* Reading passage *
++++++

I just got one for Cadence... it's too loose for him, though.  I also ordered it online so an exchange is out of the question. I don't think he'll fit into the XS as well. Also, do your dogs have trouble walking in it? The harness seems to really hinder Cadence's walking. He just looks generally uncomfortable in it..


----------



## Dogbert (Apr 20, 2010)

My dog lives to go jogging with me every morning. I will check this out. Thanks.


----------



## cshellenberger (Dec 2, 2006)

lucidity said:


> I just got one for Cadence... it's too loose for him, though.  I also ordered it online so an exchange is out of the question. I don't think he'll fit into the XS as well. Also, do your dogs have trouble walking in it? The harness seems to really hinder Cadence's walking. He just looks generally uncomfortable in it..

++++++

* Recorded data *
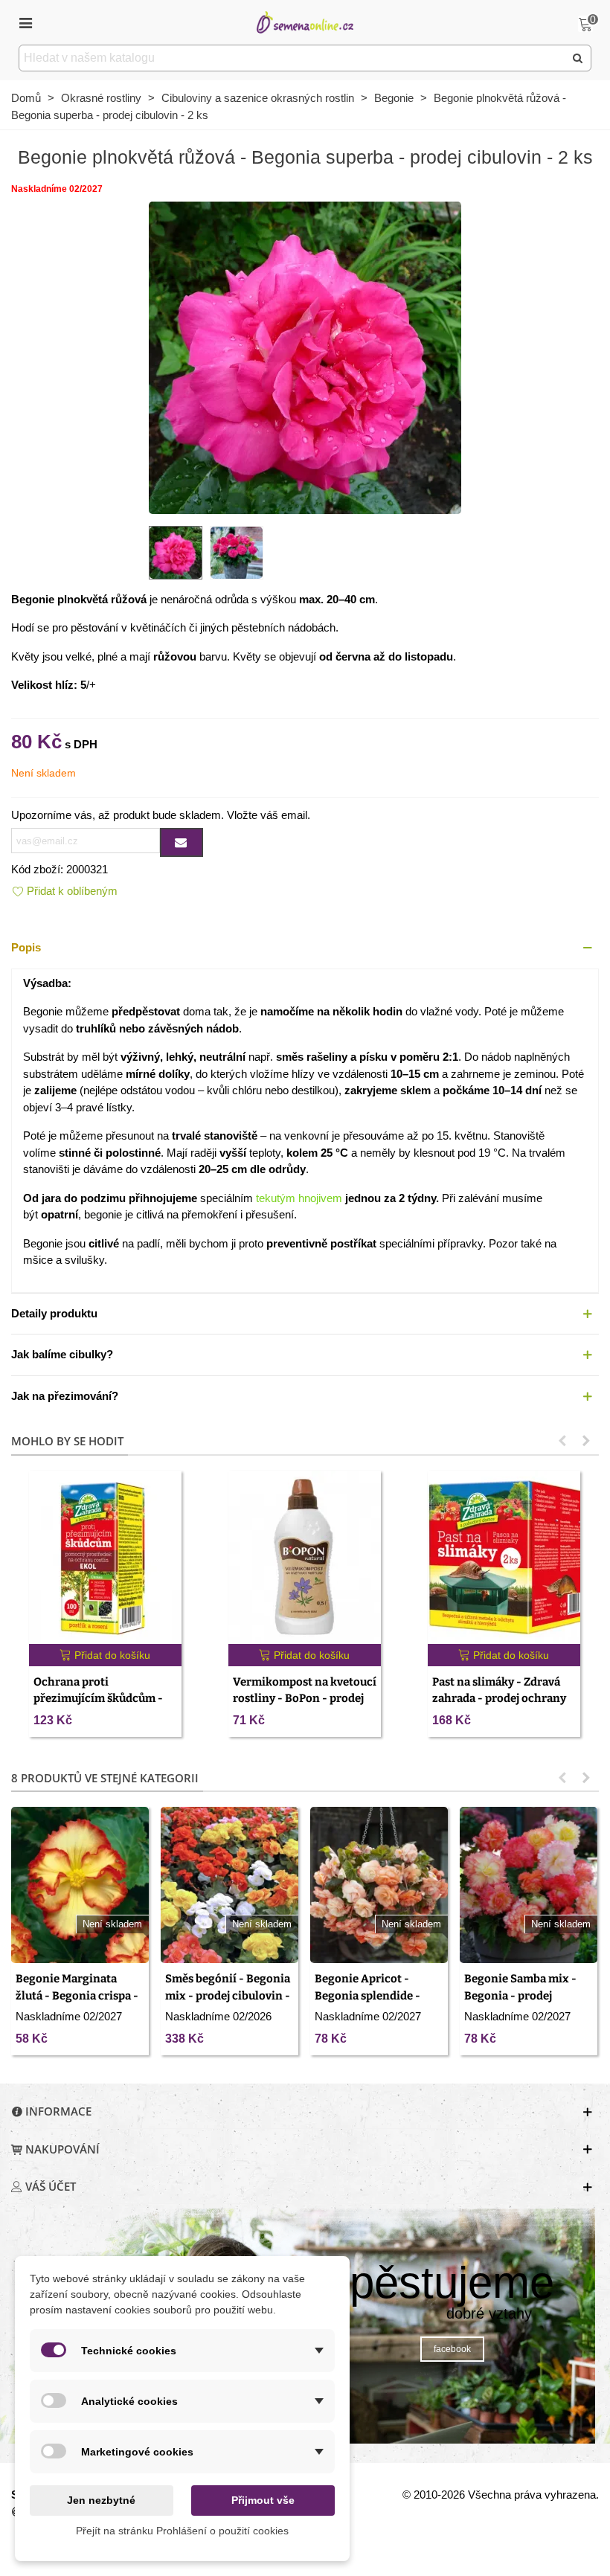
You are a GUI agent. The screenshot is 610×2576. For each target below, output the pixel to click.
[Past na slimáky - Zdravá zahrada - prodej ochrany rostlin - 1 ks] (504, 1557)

++++++

* Exercise description *
Translate this sentence from the dog harness thread into Spanish: "My dog lives to go jogging with me every morning."

* Response to this exercise *
Mi perro vive para salir a correr conmigo todas las mañanas.